I have spent most of my life telling myself—and others—that I suffer from anxiety. After a personal tragedy, my anxiety dove so deep I could barely function. I was afraid to leave my home to go to work; I was afraid to lose my children—I was overwhelmed and lost. When the pain became so much that I became fearful for my future, I decided to make a change.
Ironically, I used the most anxiety-provoking activity I could think of to push me from a place of suffering to a place of living. Through this experience, I learned about the power of language and how words matter. A change in language can shift your mindset and lead you out of the dark into a place of living.
In this TEDx talk, I describe my personal experience and how it was the catalyst to send me to the depths of despair, and how I learned to “fly free.” This understanding has not only changed me personally, but also offered me a new lens through which to see the systems in which I work as a social worker.
Aging is scary for most people. We are afraid of cognitive losses, wrinkled skin, mobility challenges, isolation, pain, death—the list goes on. So we avoid, pretend and run away, trying to convince ourselves that if we don’t think about getting older, it won’t happen. What is sad about this mindset is that aging holds so many treasures. As we age, we come to know the world and ourselves so much more than in our youth, and we have much to offer the younger generations and society. If we can learn to embrace what is natural and see the joy rooted in our aging, I believe our support and care systems will follow. A shift in our language is one place to start.

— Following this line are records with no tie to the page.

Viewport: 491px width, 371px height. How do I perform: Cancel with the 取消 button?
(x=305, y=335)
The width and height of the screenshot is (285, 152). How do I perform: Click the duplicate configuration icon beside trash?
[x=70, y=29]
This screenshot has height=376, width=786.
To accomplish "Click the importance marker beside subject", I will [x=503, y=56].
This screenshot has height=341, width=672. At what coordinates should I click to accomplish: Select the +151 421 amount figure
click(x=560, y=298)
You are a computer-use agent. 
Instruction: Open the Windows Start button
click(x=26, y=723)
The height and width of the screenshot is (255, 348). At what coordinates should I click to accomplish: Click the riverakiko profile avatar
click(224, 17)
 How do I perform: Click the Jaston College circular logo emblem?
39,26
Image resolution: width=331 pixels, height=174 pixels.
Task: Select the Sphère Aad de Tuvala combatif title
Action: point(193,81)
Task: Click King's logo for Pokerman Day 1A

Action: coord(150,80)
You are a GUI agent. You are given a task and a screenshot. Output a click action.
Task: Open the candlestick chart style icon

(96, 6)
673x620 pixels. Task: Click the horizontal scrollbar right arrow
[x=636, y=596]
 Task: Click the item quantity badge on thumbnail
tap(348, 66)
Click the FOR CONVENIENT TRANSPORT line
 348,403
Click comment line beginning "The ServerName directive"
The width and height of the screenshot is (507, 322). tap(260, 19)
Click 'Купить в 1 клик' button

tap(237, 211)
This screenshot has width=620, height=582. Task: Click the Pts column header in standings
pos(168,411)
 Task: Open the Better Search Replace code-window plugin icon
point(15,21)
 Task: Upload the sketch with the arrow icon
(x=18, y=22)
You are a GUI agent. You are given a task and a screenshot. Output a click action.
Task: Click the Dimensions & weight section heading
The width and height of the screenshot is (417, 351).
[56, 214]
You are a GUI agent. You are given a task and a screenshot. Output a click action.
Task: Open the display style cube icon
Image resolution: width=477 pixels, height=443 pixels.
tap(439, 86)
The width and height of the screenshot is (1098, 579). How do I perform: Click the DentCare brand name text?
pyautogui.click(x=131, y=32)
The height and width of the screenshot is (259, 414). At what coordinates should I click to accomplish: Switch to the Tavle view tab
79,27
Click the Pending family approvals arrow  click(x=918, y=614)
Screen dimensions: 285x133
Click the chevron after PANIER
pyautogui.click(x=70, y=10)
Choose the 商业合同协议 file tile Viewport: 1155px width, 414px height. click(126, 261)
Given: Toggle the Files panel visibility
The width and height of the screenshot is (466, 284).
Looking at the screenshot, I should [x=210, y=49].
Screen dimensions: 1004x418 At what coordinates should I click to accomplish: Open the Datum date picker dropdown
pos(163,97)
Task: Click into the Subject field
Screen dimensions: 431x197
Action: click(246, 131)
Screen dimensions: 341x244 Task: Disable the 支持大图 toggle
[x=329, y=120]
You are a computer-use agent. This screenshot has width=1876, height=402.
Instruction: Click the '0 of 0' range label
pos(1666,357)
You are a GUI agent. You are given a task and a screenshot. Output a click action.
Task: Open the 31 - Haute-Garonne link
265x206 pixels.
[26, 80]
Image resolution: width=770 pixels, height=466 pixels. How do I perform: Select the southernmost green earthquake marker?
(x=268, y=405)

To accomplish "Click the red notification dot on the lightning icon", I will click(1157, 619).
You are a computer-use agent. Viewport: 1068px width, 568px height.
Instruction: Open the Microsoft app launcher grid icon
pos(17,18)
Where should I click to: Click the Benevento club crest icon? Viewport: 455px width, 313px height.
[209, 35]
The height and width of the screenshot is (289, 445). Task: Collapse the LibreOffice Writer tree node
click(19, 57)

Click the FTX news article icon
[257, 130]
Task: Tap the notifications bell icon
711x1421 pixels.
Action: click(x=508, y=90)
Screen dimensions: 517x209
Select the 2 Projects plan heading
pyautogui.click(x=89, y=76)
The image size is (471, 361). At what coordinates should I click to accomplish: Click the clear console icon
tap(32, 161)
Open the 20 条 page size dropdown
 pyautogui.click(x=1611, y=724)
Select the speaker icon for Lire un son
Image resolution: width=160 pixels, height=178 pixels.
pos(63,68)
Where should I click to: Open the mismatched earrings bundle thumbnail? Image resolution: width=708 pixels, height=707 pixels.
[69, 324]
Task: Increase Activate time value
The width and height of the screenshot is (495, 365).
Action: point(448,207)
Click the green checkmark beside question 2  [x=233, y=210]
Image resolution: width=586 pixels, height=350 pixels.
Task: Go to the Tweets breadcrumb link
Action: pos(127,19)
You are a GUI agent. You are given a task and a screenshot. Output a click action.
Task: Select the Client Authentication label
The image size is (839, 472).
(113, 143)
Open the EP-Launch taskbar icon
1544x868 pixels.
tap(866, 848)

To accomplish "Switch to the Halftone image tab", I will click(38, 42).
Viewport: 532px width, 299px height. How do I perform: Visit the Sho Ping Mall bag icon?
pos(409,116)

When health care professionals use negatively biased language to speak to a person or to his family, the message is received in this same way. If health care professionals focus on capacities and abilities instead, families begin to see their loved ones positively and seniors feel valuable and engaged. I believe that those who are in the helping professions are good, honest, loving and hardworking individuals caught in overworked and overburdened systems. This creates distance between the care worker and the care receiver instead of a care partnership; we lose the human element and connection. Language is a part of this, just as I chose the term, “care partnership” instead of “caregiver-client relationship.”
It is so painful for families to watch someone change physically, psychologically and spiritually. Even as I write that sentence, I purposefully chose, “change” instead of “deteriorate.” Doesn’t that say something different? Our words will directly impact the way in which we perceive, evaluate and respond to a situation. If I say my mom suffers from dementia, I immediately lock her into all the negativity that word triggers and imagine her sitting in the corner unresponsive. If I say she has a diagnosis of dementia, I am immediately letting everyone know that her diagnosis is just one part of her, and you begin to imagine some of the symptoms, but your mind does not immediately picture high states of confusion and isolation. If I say my dad is physically disabled what comes to mind? A wheelchair? Someone who is bedridden? If I say my dad has mobility challenges, you immediately imagine someone moving, walking, sitting up and perhaps using a bit more effort, or a mobility device such as a cane. The image is not nearly as negative and scary.
When we use words that are positively biased, we can see people for who they are, and not for who they are not; this will allow us to find creative ways to connect, improve, foster, create and support abilities. This support makes the family feel less afraid and more hopeful, which will help them continue to advocate for the best services for their loved ones, and to allow them to stay connected to their loved ones as living human beings and not objects we place in a nursing home. When our words change, our mindset follows—and so will our health care system.